• Description of the task:
A full, word-for-word copy of the listing below is needed; leave the images out of it.

• The records:
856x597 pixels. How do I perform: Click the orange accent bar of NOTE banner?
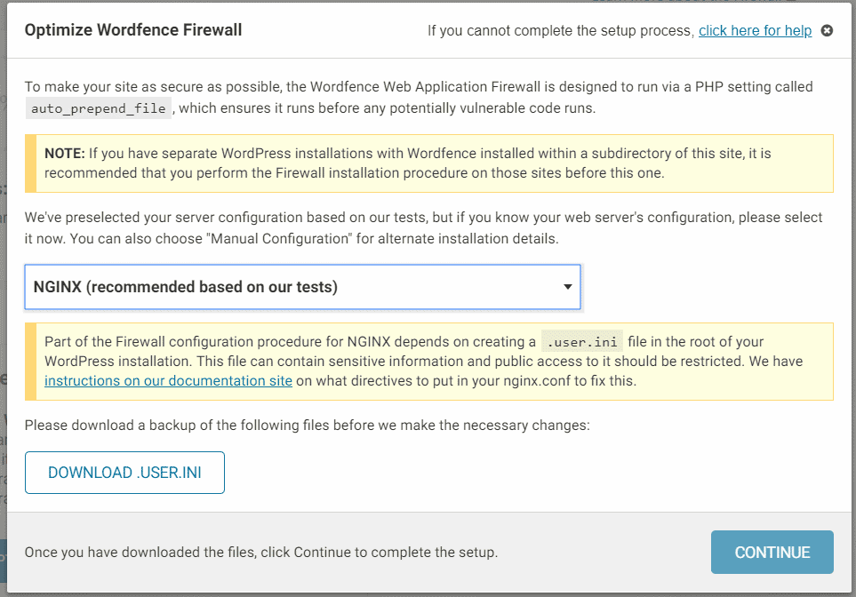30,163
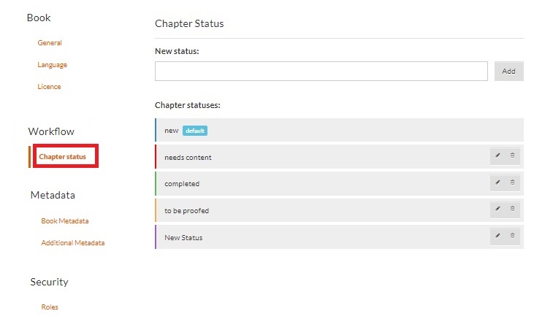The image size is (553, 319).
Task: Edit the 'New Status' row
Action: point(497,237)

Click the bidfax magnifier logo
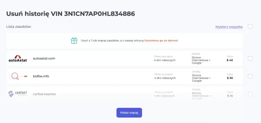point(18,76)
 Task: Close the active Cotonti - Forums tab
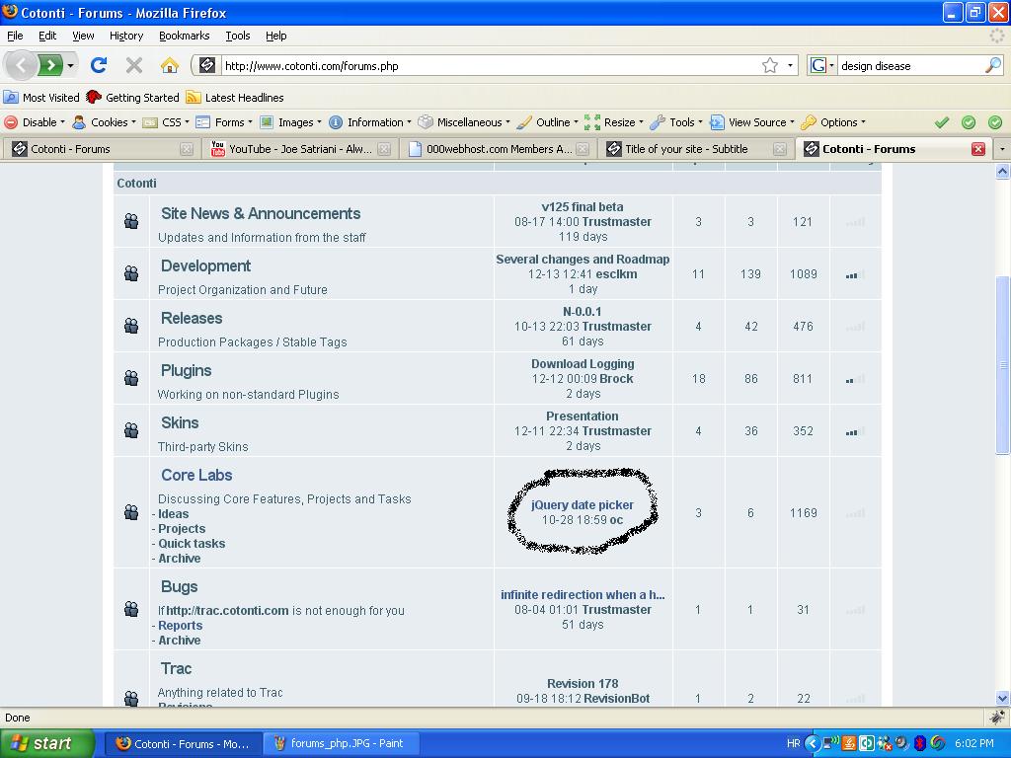(977, 149)
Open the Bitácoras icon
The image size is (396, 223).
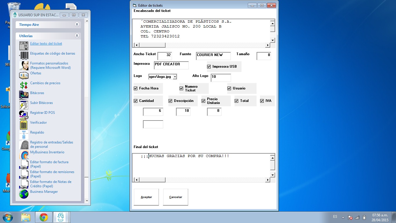24,95
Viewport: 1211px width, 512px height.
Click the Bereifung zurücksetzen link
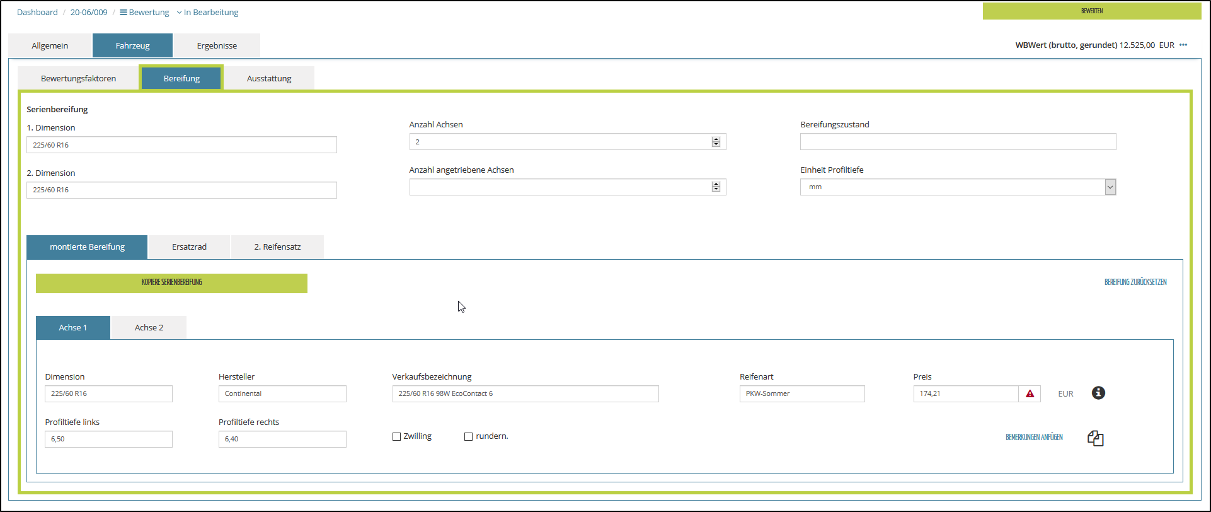tap(1135, 282)
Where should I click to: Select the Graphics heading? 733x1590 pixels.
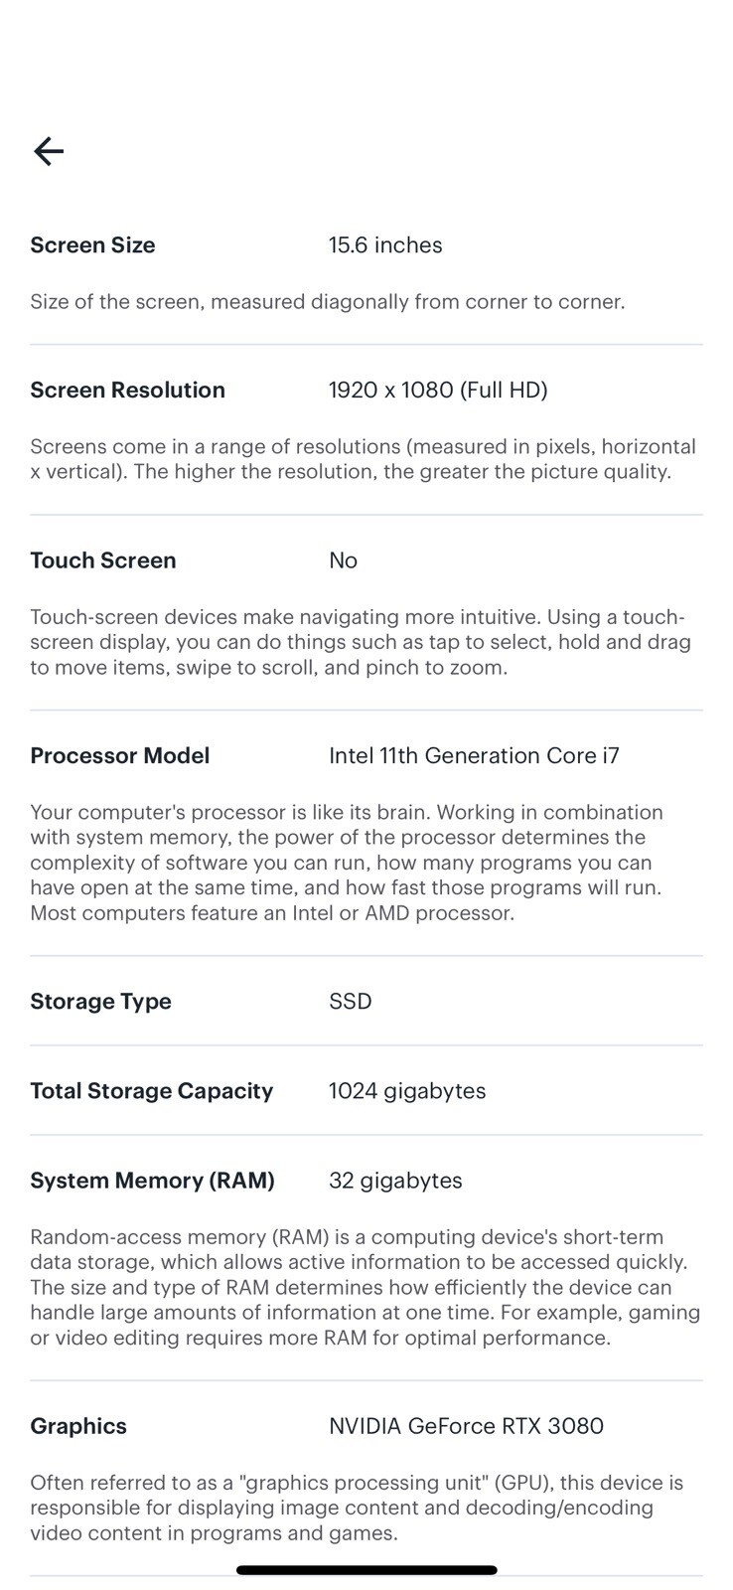tap(78, 1426)
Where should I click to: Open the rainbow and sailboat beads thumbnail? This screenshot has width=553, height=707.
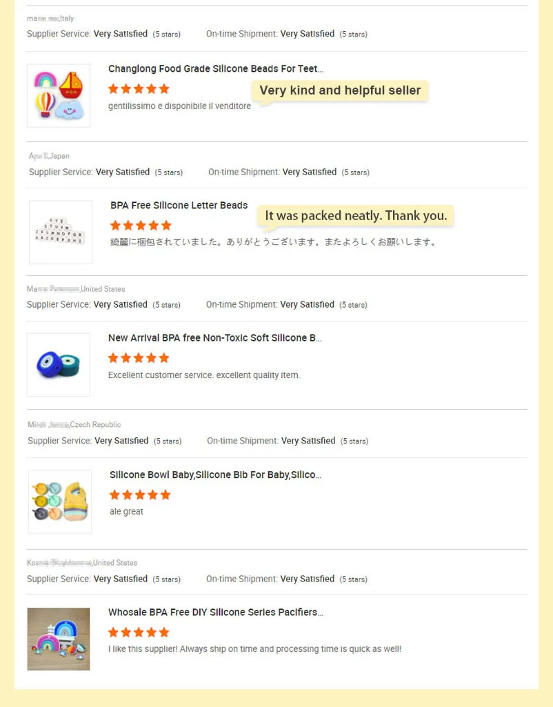pyautogui.click(x=59, y=96)
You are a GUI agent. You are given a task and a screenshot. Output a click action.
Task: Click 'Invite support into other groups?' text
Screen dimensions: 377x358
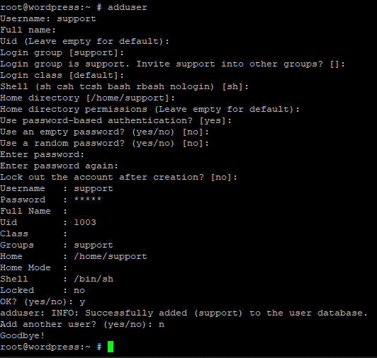(x=230, y=64)
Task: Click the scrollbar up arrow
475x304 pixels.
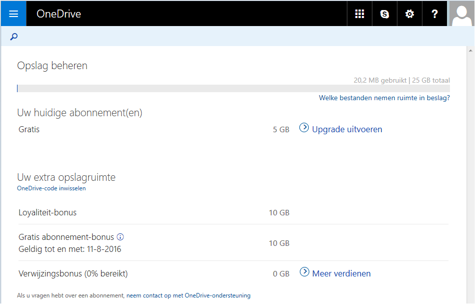Action: [471, 50]
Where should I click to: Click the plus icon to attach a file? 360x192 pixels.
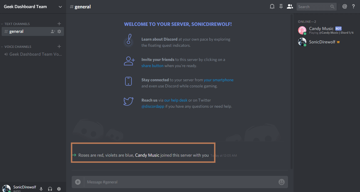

• Reply to the exercise:
856x597 pixels. How do I perform: Click the orange accent bar of NOTE banner?
30,163
The image size is (553, 319).
Task: Edit the 'New Status' row
Action: point(497,237)

Click the bidfax magnifier logo
point(18,76)
 Task: Close the active Cotonti - Forums tab
(977, 149)
Open the Bitácoras icon
The image size is (396, 223).
24,95
Viewport: 1211px width, 512px height.
Click the Bereifung zurücksetzen link
tap(1135, 282)
Where should I click to: Select the Graphics heading? 733x1590 pixels.
tap(78, 1426)
Where should I click to: Open the rainbow and sailboat beads thumbnail? This screenshot has width=553, height=707.
pyautogui.click(x=59, y=96)
You are a GUI agent. You are given a task and a screenshot. Output a click action.
Task: Click 'Invite support into other groups?' text
Screen dimensions: 377x358
(x=230, y=64)
Task: Click the scrollbar up arrow
475x304 pixels.
Action: [471, 50]
Where should I click to: Click the plus icon to attach a file? 360x192 pixels.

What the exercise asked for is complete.